**Entries shown**:

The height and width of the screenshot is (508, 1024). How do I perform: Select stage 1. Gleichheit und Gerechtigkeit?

---

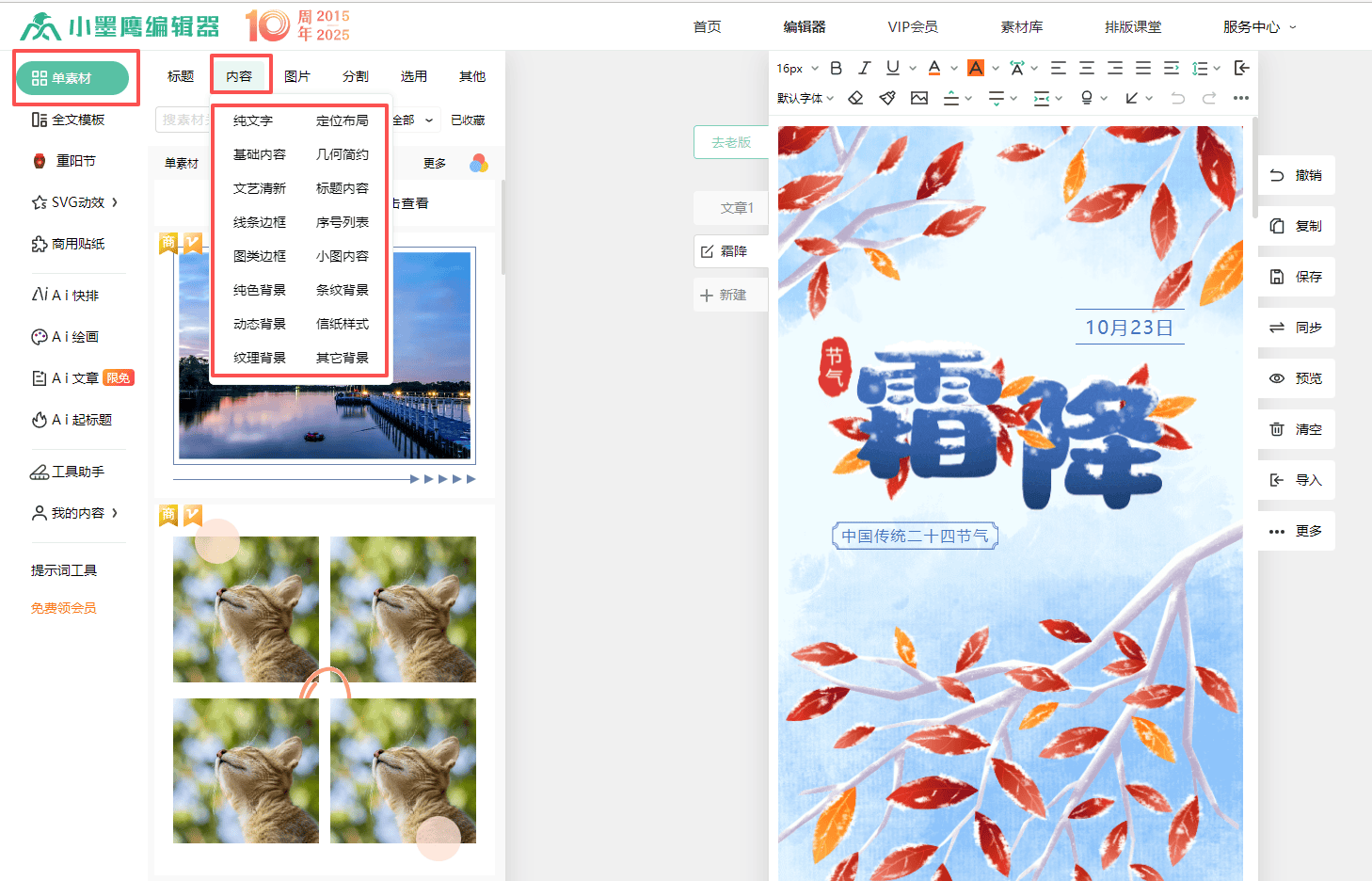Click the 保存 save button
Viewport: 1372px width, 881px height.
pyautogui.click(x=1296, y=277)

...

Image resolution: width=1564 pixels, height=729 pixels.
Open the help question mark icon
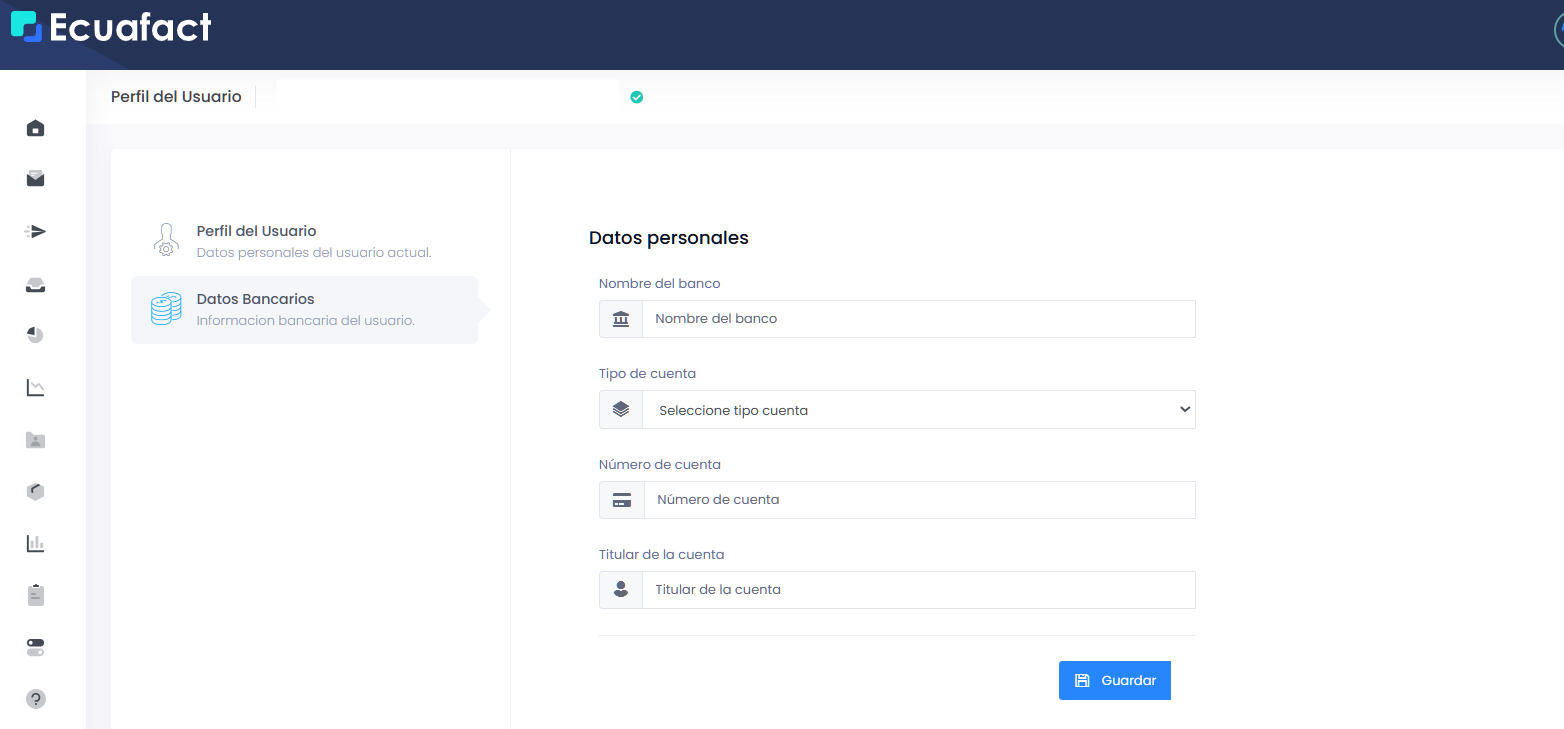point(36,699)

**Exercise details**:
Duplicate the listing lines word for word, beginning at the line that contains "Click the 保存 save button" and ending after the line that contains "pyautogui.click(x=1296, y=277)". Leave the pictures out of your answer.

**Finished answer**:
Click the 保存 save button
Viewport: 1372px width, 881px height.
pyautogui.click(x=1296, y=277)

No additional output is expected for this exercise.